[[ Data to use, beginning ]]
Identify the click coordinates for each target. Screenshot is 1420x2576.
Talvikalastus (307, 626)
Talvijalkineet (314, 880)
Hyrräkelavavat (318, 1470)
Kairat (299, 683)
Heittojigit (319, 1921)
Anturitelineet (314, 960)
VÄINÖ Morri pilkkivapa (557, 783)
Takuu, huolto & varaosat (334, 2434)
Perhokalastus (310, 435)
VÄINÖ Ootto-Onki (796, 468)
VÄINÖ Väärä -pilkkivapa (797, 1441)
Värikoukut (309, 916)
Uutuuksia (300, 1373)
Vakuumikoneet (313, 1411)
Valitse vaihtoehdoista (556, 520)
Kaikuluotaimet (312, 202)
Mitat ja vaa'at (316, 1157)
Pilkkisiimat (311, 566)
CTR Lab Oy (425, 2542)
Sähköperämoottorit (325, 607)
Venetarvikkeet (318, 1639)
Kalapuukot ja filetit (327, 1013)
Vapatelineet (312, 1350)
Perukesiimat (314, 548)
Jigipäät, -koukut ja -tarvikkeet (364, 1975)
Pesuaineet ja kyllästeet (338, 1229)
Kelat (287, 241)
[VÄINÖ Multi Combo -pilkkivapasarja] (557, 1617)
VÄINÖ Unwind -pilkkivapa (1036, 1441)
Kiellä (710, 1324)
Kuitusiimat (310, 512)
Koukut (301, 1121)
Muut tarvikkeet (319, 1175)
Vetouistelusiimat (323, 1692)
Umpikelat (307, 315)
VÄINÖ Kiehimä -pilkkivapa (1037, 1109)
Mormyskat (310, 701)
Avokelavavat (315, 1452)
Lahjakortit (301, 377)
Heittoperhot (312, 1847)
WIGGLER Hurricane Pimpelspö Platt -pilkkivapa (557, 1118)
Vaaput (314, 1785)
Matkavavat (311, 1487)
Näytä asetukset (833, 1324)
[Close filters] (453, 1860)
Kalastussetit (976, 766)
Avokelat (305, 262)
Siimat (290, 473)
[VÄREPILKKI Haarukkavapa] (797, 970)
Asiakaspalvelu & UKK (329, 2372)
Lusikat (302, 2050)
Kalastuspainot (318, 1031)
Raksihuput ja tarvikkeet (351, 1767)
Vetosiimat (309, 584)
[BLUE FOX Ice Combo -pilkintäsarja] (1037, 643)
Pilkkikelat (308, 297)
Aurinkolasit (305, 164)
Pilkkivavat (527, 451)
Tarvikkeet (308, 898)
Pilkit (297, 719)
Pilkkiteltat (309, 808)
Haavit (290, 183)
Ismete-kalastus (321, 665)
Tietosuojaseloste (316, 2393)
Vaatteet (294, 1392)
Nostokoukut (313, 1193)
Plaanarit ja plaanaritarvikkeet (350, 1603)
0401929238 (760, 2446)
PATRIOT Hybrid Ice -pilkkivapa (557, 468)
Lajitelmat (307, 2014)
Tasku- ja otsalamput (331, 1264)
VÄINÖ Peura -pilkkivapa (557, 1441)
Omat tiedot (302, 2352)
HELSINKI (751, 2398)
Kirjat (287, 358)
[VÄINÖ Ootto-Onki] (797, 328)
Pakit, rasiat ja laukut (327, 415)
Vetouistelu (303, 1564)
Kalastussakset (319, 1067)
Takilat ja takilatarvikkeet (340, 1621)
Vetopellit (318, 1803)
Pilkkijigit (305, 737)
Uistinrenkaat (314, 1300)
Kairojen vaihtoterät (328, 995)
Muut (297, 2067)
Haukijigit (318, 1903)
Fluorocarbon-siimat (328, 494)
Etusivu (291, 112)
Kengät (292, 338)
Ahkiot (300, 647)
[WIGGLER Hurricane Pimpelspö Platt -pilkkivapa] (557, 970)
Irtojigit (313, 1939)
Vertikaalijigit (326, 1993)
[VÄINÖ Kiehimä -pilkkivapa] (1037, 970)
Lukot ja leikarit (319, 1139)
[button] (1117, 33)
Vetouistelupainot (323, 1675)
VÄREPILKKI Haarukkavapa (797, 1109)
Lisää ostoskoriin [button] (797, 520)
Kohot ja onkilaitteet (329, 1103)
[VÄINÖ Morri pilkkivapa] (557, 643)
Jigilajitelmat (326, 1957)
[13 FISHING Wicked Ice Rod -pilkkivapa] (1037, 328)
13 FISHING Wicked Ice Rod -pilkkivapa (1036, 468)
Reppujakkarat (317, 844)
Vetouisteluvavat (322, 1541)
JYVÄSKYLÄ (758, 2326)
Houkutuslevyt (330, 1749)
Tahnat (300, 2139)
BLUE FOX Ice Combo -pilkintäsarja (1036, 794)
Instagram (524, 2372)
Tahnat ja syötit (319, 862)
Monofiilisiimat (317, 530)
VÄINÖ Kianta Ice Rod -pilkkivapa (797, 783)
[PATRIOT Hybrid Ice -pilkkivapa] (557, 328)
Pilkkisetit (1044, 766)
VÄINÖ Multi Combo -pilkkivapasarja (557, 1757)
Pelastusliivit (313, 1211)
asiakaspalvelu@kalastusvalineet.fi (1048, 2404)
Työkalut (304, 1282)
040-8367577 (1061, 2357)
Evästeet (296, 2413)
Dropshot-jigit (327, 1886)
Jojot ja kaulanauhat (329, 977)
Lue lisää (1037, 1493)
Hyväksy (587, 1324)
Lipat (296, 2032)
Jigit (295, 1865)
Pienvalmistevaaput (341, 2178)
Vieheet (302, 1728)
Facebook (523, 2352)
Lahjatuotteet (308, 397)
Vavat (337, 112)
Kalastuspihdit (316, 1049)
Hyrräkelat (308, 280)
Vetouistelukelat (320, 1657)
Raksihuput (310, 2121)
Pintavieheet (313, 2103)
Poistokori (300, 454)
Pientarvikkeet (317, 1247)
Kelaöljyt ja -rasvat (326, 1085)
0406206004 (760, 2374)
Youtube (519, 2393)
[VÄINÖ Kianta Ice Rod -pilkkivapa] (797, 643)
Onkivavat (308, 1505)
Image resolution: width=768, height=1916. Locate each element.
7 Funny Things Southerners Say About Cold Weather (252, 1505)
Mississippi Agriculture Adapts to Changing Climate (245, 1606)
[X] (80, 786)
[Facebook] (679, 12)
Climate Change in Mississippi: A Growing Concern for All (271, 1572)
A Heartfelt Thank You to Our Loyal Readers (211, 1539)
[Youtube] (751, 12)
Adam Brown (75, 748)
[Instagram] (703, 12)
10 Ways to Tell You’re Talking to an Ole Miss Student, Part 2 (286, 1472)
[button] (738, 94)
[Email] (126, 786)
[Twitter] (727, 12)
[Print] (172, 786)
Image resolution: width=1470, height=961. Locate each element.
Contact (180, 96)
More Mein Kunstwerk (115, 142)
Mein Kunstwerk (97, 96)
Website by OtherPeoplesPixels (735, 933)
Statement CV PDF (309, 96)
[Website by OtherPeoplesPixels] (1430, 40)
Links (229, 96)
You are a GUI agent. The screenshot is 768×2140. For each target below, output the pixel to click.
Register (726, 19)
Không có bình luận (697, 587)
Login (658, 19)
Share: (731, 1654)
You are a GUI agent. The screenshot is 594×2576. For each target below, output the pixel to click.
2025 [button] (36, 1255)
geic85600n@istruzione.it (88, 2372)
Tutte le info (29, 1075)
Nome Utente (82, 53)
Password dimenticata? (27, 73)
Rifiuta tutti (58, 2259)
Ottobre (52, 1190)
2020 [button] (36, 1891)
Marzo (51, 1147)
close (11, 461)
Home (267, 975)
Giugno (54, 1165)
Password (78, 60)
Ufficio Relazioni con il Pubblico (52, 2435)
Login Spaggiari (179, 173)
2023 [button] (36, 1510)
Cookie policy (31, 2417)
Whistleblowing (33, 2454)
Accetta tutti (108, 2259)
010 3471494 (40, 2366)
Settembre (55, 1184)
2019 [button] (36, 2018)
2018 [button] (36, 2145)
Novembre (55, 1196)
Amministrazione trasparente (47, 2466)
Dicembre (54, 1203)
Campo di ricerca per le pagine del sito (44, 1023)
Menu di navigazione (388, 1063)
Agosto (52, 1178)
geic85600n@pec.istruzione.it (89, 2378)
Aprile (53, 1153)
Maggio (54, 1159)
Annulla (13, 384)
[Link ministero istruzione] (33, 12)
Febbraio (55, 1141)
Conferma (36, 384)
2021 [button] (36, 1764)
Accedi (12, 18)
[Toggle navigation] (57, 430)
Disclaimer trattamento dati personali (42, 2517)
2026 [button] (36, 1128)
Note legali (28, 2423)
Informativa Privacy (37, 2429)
[[ Data to use, end ]]
| Assigned task |
Look above for the line that contains "Takuu, huolto & varaosat (334, 2434)". Starting there, transcribe every line exactly until you have copied the line that contains "Vetouistelu (303, 1564)".

| Task solution |
Takuu, huolto & varaosat (334, 2434)
Perhokalastus (310, 435)
VÄINÖ Ootto-Onki (796, 468)
VÄINÖ Väärä -pilkkivapa (797, 1441)
Värikoukut (309, 916)
Uutuuksia (300, 1373)
Vakuumikoneet (313, 1411)
Valitse vaihtoehdoista (556, 520)
Kaikuluotaimet (312, 202)
Mitat ja vaa'at (316, 1157)
Pilkkisiimat (311, 566)
CTR Lab Oy (425, 2542)
Sähköperämoottorit (325, 607)
Venetarvikkeet (318, 1639)
Kalapuukot ja filetit (327, 1013)
Vapatelineet (312, 1350)
Perukesiimat (314, 548)
Jigipäät, -koukut ja -tarvikkeet (364, 1975)
Pesuaineet ja kyllästeet (338, 1229)
Kelat (287, 241)
[VÄINÖ Multi Combo -pilkkivapasarja] (557, 1617)
VÄINÖ Unwind -pilkkivapa (1036, 1441)
Kiellä (710, 1324)
Kuitusiimat (310, 512)
Koukut (301, 1121)
Muut tarvikkeet (319, 1175)
Vetouistelusiimat (323, 1692)
Umpikelat (307, 315)
VÄINÖ Kiehimä -pilkkivapa (1037, 1109)
Mormyskat (310, 701)
Avokelavavat (315, 1452)
Lahjakortit (301, 377)
Heittoperhot (312, 1847)
WIGGLER Hurricane Pimpelspö Platt -pilkkivapa (557, 1118)
Vaaput (314, 1785)
Matkavavat (311, 1487)
Näytä asetukset (833, 1324)
[Close filters] (453, 1860)
Kalastussetit (976, 766)
Avokelat (305, 262)
Siimat (290, 473)
[VÄREPILKKI Haarukkavapa] (797, 970)
Asiakaspalvelu & UKK (329, 2372)
Lusikat (302, 2050)
Kalastuspainot (318, 1031)
Raksihuput ja tarvikkeet (351, 1767)
Vetosiimat (309, 584)
[BLUE FOX Ice Combo -pilkintäsarja] (1037, 643)
Pilkkikelat (308, 297)
Aurinkolasit (305, 164)
Pilkkivavat (527, 451)
Tarvikkeet (308, 898)
Pilkit (297, 719)
Pilkkiteltat (309, 808)
Haavit (290, 183)
Ismete-kalastus (321, 665)
Tietosuojaseloste (316, 2393)
Vaatteet (294, 1392)
Nostokoukut (313, 1193)
Plaanarit ja plaanaritarvikkeet (350, 1603)
0401929238 (760, 2446)
PATRIOT Hybrid Ice -pilkkivapa (557, 468)
Lajitelmat (307, 2014)
Tasku- ja otsalamput (331, 1264)
VÄINÖ Peura -pilkkivapa (557, 1441)
Omat tiedot (302, 2352)
HELSINKI (751, 2398)
Kirjat (287, 358)
[VÄINÖ Ootto-Onki] (797, 328)
Pakit, rasiat ja laukut (327, 415)
Vetouistelu (303, 1564)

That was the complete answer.